Pour pallier cette insécurité et s’ouvrir de nouveaux axes de développement, de nombreuses néobanques ont fini par se soumettre à la législation. Certaines, comme Chime, se sont alliées à des banques historiques. D’autres, comme N26, Atom Bank, Tandem Bank ou encore Revolut, ont obtenu elles-mêmes une licence qui leur permet de proposer des services supplémentaires, tels que les prêts, quitte à supporter davantage d’obligations. Dans son guide, la Banque Centrale Européenne a notamment mentionné son souhait d’augmenter le minimum du capital requis pour les fintechs, autant pour limiter les risques associés à ces startups que pour tempérer l’ardeur des éventuels candidats.
Le défi de la rentabilité
Au-delà de la réglementation, les néobanques doivent aussi relever le défi de la rentabilité, puisqu’elles ne disposent pas de ces importants générateurs de revenus que sont les projets à long-terme, du type épargne ou prêts financiers. Avec des taux faibles et une politique de frais réduits, elles misent surtout sur les économies d’échelle. Pari réussi, puisqu’elles ont su jusqu’à présent intéressé un impressionnant nombre de curieux, qui voulaient tester une nouvelle formule bancaire. Il reste à voir si ces clients sont profitables, ou s’ils peuvent le devenir.
Nickel a révélé que 85% de ses comptes sont réellement actifs. Parmi ceux qui l’utilisent comme leur banque principale, ils ne sont que 65% à verser une somme tous les mois. Les autres clients possèdent des comptes auxiliaires, souvent éphémères. En France, selon une étude d’OpinionWay, seuls 4% des sondés sont prêts à utiliser une néobanque comme leur principal établissement. Si elles savent jouer sur leur côté digital, pas loin de l’effet de mode, elles ne ne peuvent pas prétendre aujourd’hui à remplacer les acteurs traditionnels. Leur modèle est certes très avantageux pour les voyageurs fréquents ou les interdits bancaires du système classique, mais il est restreint à de faibles montants.
Dans son rapport 2018, Monzo a révélé que les dépôts de ses clients s’élevaient à 71.3 million de livres sterling. Moins de 150£ par compte. «Sauf quelques rares exceptions, les banques en ligne comme les néo-banques ne sont pas parvenus à dégager des résultats positifs en 2017», a relevé l’Autorité de Contrôle Prudentiel et de Résolution. «Les néobanques ont un nombre important de clients et des coûts d’acquisition assez bas, mais pour gagner en rentabilité, elles doivent agrandir leur offre avec des crédits, par exemple. Ce n’est pas simple, puisque les clients ne leur font pas encore confiance» remarque Philipp DeAngelis.

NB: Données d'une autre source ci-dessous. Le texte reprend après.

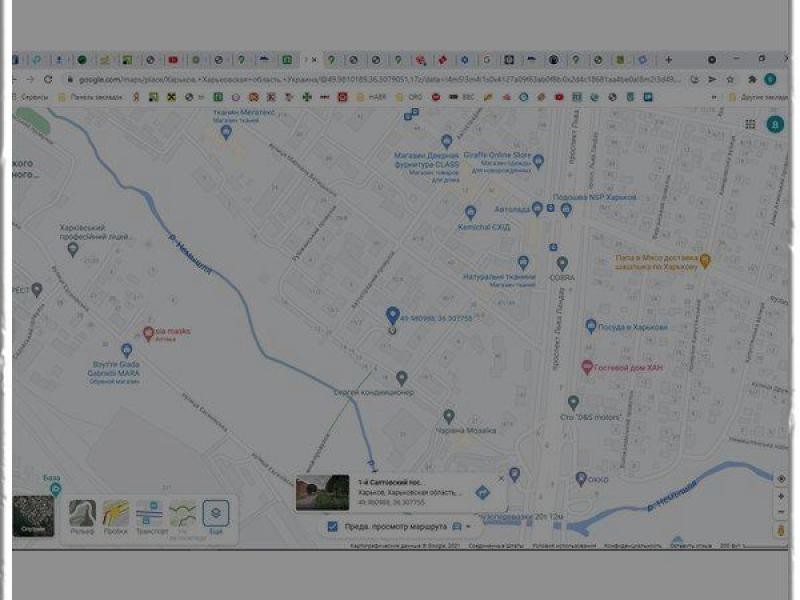Toggle the Пред. просмотр маршрута checkbox

[332, 526]
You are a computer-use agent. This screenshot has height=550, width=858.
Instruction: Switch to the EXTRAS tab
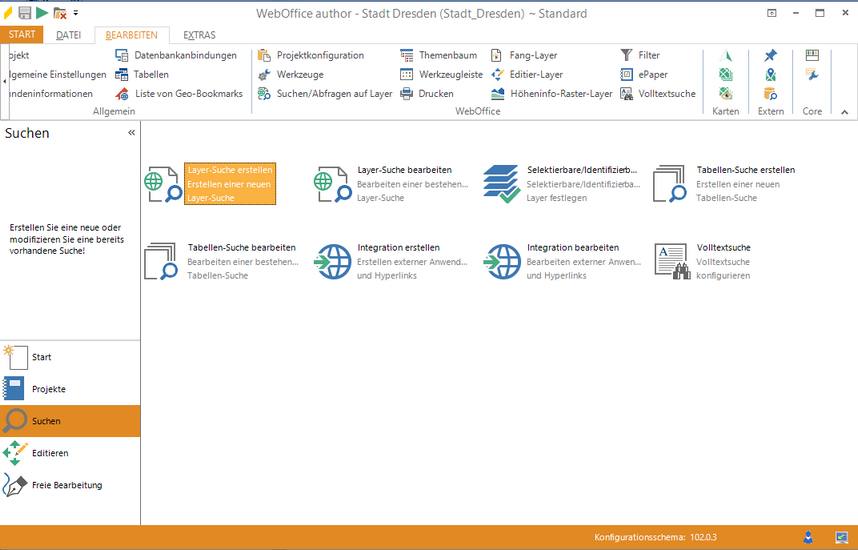(199, 35)
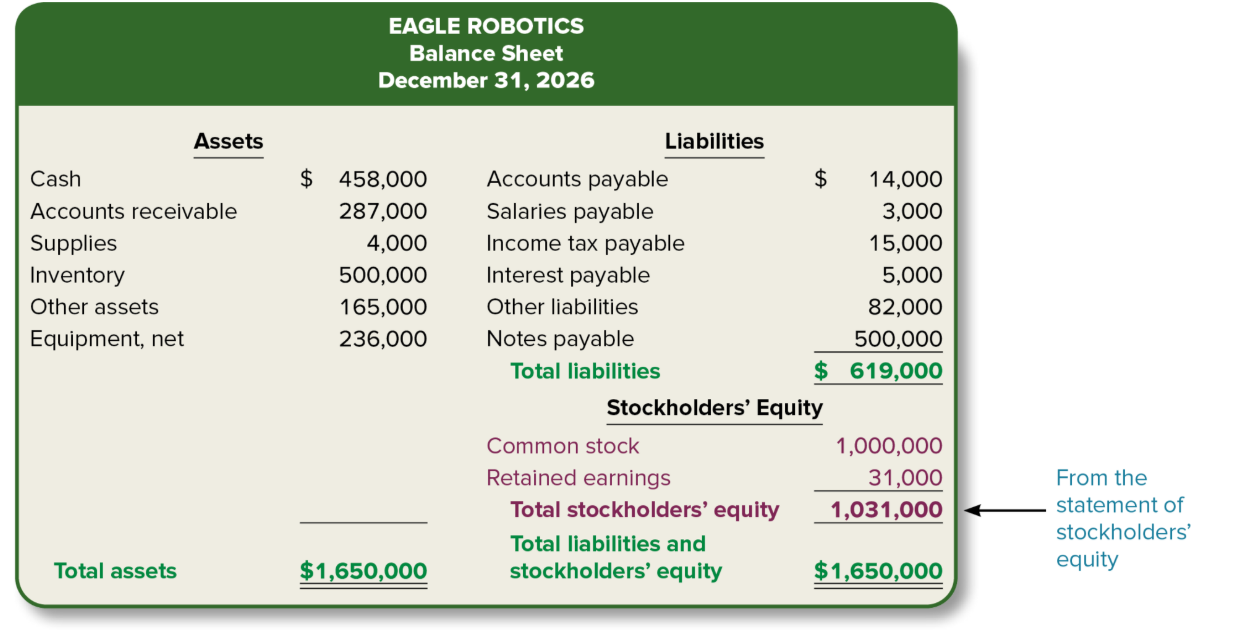
Task: Click the Total stockholders' equity amount 1,031,000
Action: point(886,510)
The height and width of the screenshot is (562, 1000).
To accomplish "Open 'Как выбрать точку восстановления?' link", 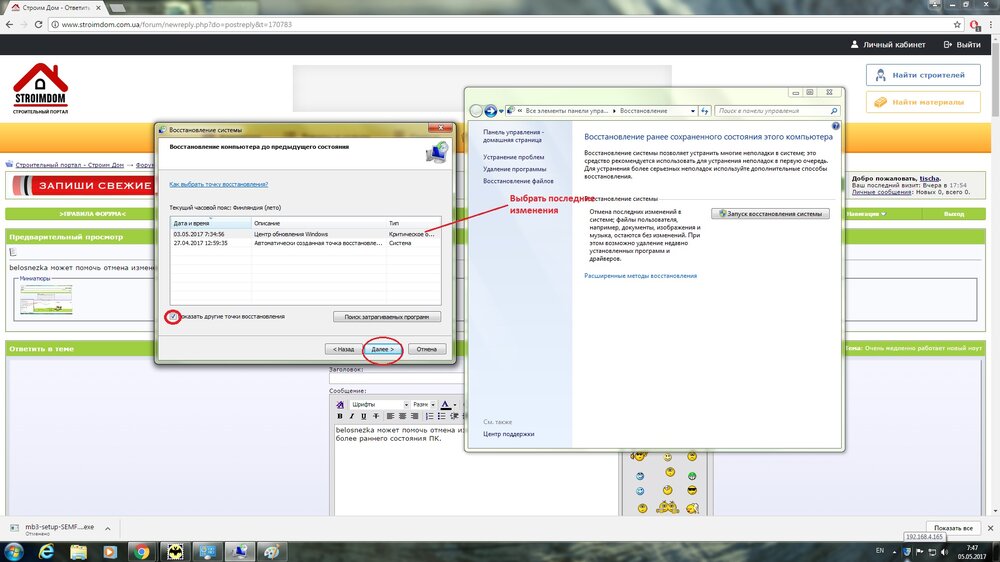I will (x=218, y=184).
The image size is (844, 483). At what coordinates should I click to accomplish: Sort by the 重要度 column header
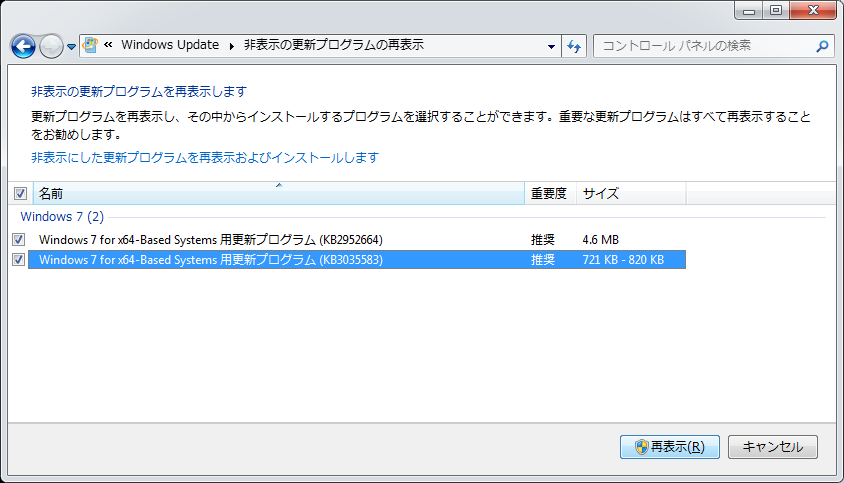click(x=549, y=194)
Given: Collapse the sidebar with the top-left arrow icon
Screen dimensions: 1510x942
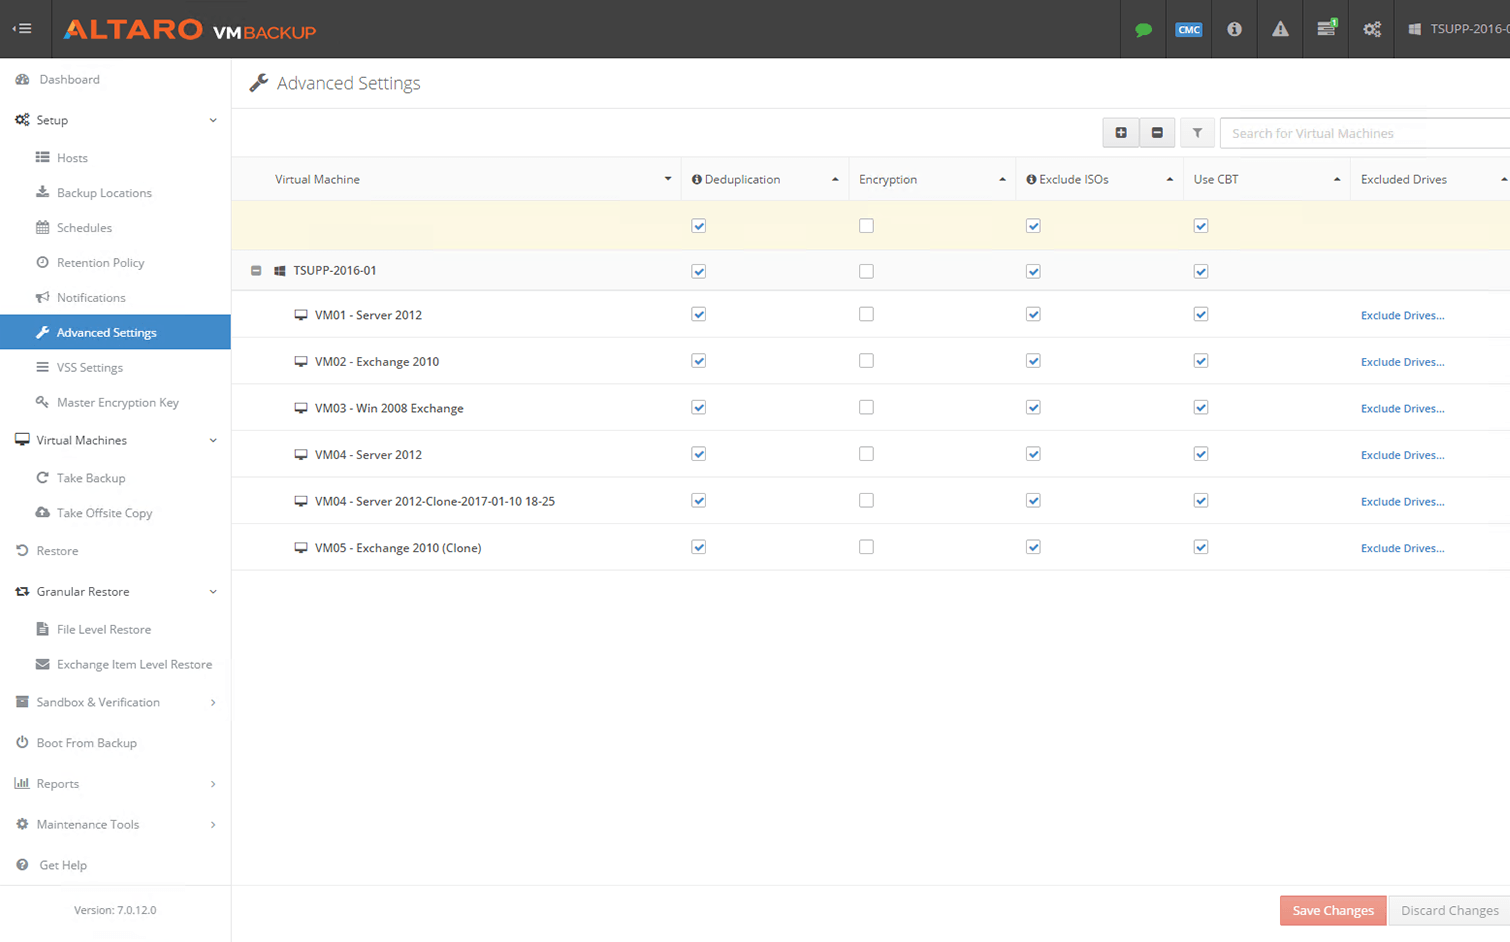Looking at the screenshot, I should point(22,29).
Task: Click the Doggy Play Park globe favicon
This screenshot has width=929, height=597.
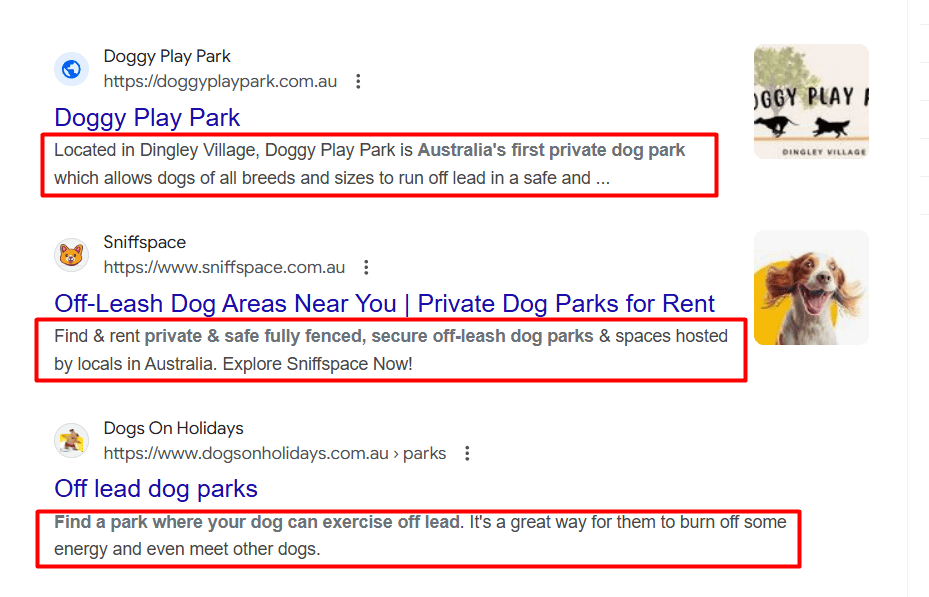Action: pyautogui.click(x=72, y=69)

Par contre, leur intrusion dans le secteur bancaire va sûrement pousser les acteurs historiques à une digitalisation plus rapide et à un assouplissement de leurs politiques tarifaires. Certaines banques traditionnelles ont d’ailleurs su tirer profit de cette mutation sectorielle. BNP Paribas a par exemple acheté en 2017 Compte Nikel pour environ 200 millions d’euros. Cette néobanque avait réussi à gagner un million de clients en quatre ans et demi, se classant première en France par le nombre de nouveaux comptes ouverts. Cette acquisition est intervenue au moment de l’annonce de la suppression de postes au sein de la BNP Paribas. 640 en France et jusqu’à 2 500 en Belgique. L’innovation a un coût! «Bien au-delà de la simple digitalisation, les banques traditionnelles doivent penser à une restructuration stratégique et globale. L’avancée technologique porte cette industrie vers la tokenisation et l’utilisation de la blockchain. Un nouvel écosystème va donc se développer et les acteurs, aussi bien anciens que nouveaux, devront y trouver leur place» conclut Philipp DeAngelis, pour Swisscom.
Il semblerait bien que le remue-ménage ne fait que commencer.
Cet article a été publié initialement dans le magazine SPHERE (N°14 – Juillet/Septembre 2019)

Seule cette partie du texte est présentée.